Exploring Infinity: The Concept of Infinite Numbers between 0-1

[AstrophysicsX]

Is it true, that there is an infinite amount of numbers between 0-1? Think about it, what number comes after 0, and before 1? Whenever I try to think about it, my mind goes blank. Discuss.

 

[CJames]

Mathematically speaking, yes. In the physical world, this may or may not be the case, depending on what theory you're talking about or what you're measuring.

 

[AstrophysicsX]

So in reality, there can't be a number directly after 0?

 

[CJames]

It depends on what you mean by "in reality." Mathematically, no matter how close a number is to 0, there is always another number that is smaller, which means that there really are an infinite amount of numbers between 1 and 0.

But this doesn't necessarily hold true for reality. In quantum mechanics, for example, there is no "spin" between 0 and 1, for example. As far as measurements of space or time go, nobody is entirely sure yet.

 

[xts]

The answer depends on what you mean by "number" ?
If you speak about natural numbers, there are no numbers between 0 and 1.
If you speak about rational numbers or real numbers, there are infinities of them, and there is no direct follower of 0.
If you speak about complex numbers, you should think over what means "in between".
If you speak about multiple possible arithmetics, the answer may differ. E.g. arithmetics of decimal numbers with 3 digits ater period is a perfectly valid arithmetics, equivalent to arithmetics of natural numbers, where you have 999 numbers between 0 and 1, and direct follower of 0 is 0.001.
You may create some artificial arithmetics with infinite number of numbers, where 0 has its follower.

 

[Anonymous217]

In this case, I would just assume he means over the reals. Also, do note that over the reals, there's an infinite amount of #s between 0 and 1, between 0 and 1/2, between 0 and 1/4, ..., but only for a finite sequence 0 and 1/n. If you continue that process indefinitely, you will of course converge to 0. Take calculus for more info :]

 

[SteveL27]

So in reality, there can't be a number directly after 0?

It depends on what you mean by reality.

If you mean in the real number system; which is the mathematical model of the intuitive notion of the straight line of Euclid; then the answer is no, there is no next number after 0. No matter how close a number is to zero, as long as the number is even a little big bigger than 0; then there are infinitely many other real numbers between it and 0.

But if you mean in the physical universe that we live in ... to my knowledge, I believe the jury is still out on that question. It's unknown.

 

[gb7nash]

The smallest floating point in IEEE precision is 2^(-1022). http://www.mathworks.com/help/techdoc/ref/realmin.html

If you're asking about real numbers, it doesn't exist.

 

[1MileCrash]

It's been said, but I'll say it again anyway.

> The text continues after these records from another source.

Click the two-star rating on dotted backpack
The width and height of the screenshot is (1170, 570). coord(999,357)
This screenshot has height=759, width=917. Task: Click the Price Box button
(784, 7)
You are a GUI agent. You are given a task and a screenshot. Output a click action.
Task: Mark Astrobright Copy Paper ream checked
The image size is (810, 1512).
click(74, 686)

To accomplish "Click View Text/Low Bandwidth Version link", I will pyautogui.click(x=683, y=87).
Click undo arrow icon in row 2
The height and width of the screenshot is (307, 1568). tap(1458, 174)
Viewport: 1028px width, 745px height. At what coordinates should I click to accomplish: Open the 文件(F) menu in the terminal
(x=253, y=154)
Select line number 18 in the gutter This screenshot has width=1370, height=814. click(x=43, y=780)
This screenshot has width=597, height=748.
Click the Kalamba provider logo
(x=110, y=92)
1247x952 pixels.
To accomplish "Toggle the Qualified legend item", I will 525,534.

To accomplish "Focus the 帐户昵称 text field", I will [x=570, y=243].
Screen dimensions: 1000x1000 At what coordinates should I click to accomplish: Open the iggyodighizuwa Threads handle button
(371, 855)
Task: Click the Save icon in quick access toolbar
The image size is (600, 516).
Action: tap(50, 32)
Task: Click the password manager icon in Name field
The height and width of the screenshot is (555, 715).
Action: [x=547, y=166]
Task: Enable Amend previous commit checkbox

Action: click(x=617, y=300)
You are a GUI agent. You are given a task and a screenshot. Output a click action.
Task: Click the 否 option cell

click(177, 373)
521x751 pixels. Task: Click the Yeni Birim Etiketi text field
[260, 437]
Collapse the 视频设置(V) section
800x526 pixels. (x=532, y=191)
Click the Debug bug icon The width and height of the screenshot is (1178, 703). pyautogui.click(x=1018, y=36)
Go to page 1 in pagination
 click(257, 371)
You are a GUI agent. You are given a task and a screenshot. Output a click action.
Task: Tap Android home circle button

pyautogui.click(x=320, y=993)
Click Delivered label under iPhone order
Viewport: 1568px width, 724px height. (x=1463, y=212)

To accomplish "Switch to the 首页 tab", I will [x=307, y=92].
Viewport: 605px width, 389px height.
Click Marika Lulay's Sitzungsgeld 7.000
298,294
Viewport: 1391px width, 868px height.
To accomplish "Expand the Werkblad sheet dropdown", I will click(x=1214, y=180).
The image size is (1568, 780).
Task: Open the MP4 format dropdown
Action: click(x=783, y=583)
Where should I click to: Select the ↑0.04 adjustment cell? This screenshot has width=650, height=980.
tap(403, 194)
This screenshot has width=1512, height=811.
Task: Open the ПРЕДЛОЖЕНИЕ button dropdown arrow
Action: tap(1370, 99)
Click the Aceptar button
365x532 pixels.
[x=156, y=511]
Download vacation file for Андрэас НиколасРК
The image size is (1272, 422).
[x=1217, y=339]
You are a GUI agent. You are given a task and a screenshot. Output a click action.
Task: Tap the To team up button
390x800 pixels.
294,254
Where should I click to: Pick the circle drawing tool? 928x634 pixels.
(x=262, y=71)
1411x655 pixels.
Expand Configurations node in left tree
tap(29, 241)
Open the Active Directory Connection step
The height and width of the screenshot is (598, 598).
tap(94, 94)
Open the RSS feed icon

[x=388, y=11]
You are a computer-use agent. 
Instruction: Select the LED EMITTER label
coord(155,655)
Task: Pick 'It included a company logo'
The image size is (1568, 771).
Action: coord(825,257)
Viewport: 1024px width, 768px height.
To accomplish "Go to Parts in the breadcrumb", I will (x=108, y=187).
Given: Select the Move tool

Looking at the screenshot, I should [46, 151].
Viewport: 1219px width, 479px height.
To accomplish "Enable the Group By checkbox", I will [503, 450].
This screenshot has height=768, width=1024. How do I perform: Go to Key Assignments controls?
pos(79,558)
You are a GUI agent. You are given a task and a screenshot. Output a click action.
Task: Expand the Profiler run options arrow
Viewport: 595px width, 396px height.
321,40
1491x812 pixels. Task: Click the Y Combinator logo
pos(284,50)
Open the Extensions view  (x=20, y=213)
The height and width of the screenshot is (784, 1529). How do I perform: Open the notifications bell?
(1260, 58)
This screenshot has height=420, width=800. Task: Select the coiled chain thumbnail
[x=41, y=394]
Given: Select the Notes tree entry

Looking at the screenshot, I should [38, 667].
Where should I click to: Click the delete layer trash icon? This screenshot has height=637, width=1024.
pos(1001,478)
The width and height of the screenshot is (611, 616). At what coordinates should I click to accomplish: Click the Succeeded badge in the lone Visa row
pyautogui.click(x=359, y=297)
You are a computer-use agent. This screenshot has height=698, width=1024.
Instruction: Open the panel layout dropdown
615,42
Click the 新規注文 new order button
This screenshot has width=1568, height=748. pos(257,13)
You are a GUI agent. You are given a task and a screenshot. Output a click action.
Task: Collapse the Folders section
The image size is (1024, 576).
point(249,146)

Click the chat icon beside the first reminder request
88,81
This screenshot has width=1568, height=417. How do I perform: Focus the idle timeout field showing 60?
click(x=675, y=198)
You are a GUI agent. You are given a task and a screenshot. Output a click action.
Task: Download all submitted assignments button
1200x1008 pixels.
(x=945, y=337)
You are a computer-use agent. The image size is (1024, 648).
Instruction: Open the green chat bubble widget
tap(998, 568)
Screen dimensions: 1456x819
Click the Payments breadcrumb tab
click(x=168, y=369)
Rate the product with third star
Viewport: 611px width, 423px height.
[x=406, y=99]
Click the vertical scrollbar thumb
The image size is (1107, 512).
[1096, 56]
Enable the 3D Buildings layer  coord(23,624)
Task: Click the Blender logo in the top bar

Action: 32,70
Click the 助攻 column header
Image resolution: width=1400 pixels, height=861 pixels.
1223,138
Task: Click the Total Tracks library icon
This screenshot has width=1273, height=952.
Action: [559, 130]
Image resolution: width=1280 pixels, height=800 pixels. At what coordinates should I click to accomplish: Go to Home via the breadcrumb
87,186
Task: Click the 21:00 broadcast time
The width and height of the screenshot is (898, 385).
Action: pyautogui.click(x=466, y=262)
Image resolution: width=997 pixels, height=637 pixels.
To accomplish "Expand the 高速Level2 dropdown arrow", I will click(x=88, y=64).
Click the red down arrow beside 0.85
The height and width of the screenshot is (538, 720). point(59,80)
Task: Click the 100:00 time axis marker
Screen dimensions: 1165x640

There is no number directly after 0. Think about it, what would it be? 0.00000...1? A one after an infinite amount of zeros?? YES, there is are infinitely many numbers between 0 and 1, the majority are transcendental, and yet at the same time there is an infinite amount of rational, irrational, and transcendental numbers between 0 and 1.

But it UNITS of the physical world, it may or may not be the case.

For example, I believe that 1 Planck length cannot be measurably fractioned, ever. I don't think that is universally accepted though, it is just an opinion.

An electron can't be "between" energy levels.

etc.

In short, numerically, there are an infinite amount of different values between 0 and 1. Or even 0 and 0.000000001, as required by the former to be true.

In the real world, there are some physical units that are the "bare bones" of reality, the indivisible particles and states. There is not infinitely many values for electron spin between 0 and 1. There are none.